Richmond had a side business with Jeff Cosco — Heart Song — where they would quickly custom-write a love song. “We started out on the Brother Weez show on radio. We’d go into the studio, take a phone call, and after 20 minutes or so, write the song and play it for them over the air. People were crying…” Cosco and Richmond took that act on the road for broadcasters in San Antonio, Dallas and Miami.

Then there was Paris.

Blue guitarist Sherman Robertson was in Rochester to perform at the Lilac Festival and he came early telling the producer he was looking for a band to accompany him to Paris for a three-week gig. The producer, a friend of Richmond’s, recommended Prime Time Funk.

“He heard us and hired us to go to Paris . We would open the show and play a 40-minute set, then we’d back Sherman. He also hired three girl singers from Syracuse. It was unbelievable. The response to us in Paris was really overwhelming. They loved Sherman, too, but the response to us was pretty strong.”

Richmond looks at the 24 successful years of Prime Time Funk as a function of having a goal from the outset.

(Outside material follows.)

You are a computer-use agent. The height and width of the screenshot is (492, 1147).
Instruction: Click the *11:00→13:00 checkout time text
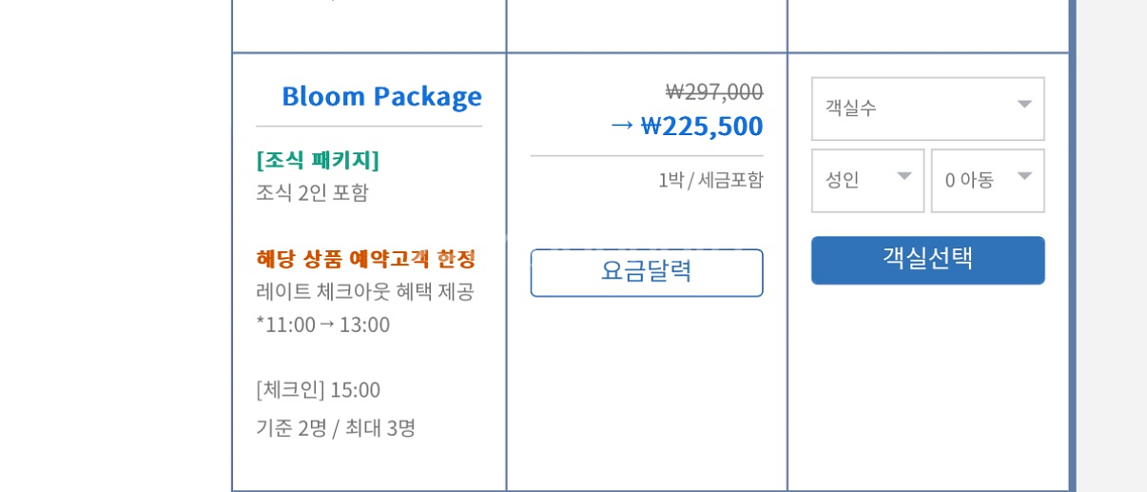[x=323, y=325]
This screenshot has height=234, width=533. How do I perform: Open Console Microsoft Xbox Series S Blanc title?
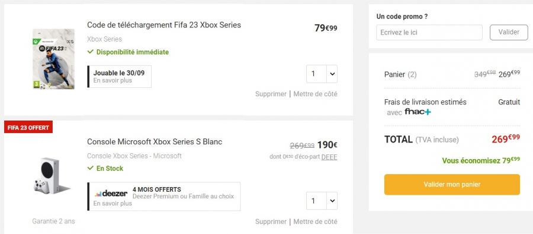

“When we started the band, that was part of our mantra — we started a band, a 10-piece band, and I want to look across the stage five years from now and smile and be as happy as I am the first time we play. Twenty-four years later, we’re still smiling.

“I love the guys in the band, we all love each other. It’s like a family, it really, is. I’ve watched their kids grow up. The music that we make, we all know how blessed we are to all have this kind of talent in one band, and the whole feeling around the band and the music and the families. We’re all really lucky and we’re blessed and we all know that, and we hear it all the time.”

The band has been silent this year because of the pandemic. But for Richmond, less activity in performing has been a blessing.

“I miss the performances, but I’ve been writing more. I finally bit the bullet to get my own studio so I can do what I want to do here, when the moment hits, instead of trying to get it down and going to somebody else. I’m a little more self-sufficient. In that way, it’s been great.”

He said he’s had time to listen to more music, and more varied music. “I find myself taking in more internally than I did. It’s hard to explain. Before the pandemic, I was always out running to play, running to do this, rehearsals and stuff; sometimes you don’t have time for that internal things, for going back to your roots almost.

“This period has taken me back to the roots. It’s so hard to explain, I’ve always loved music. I have a deep love for music, but it seems that now, there’s a more intense love, and maybe it’s because I feel I’ve lost a year and I can’t get it back. I can’t waste time just doing trivial music stuff now…now everything means something.

“I am at a point now where I’m really excited about music. It’s been a blessing in a way even though I’ve lost a year.”

Photo: The pandemic curtailed music performances but tenor saxophonist Jim Richmond of Farmington used that time to get deeper into his music writing and set up a studio in his home. His sax is an antique, used by a member of the original Duke Ellington band, who had his name etched on the instrument.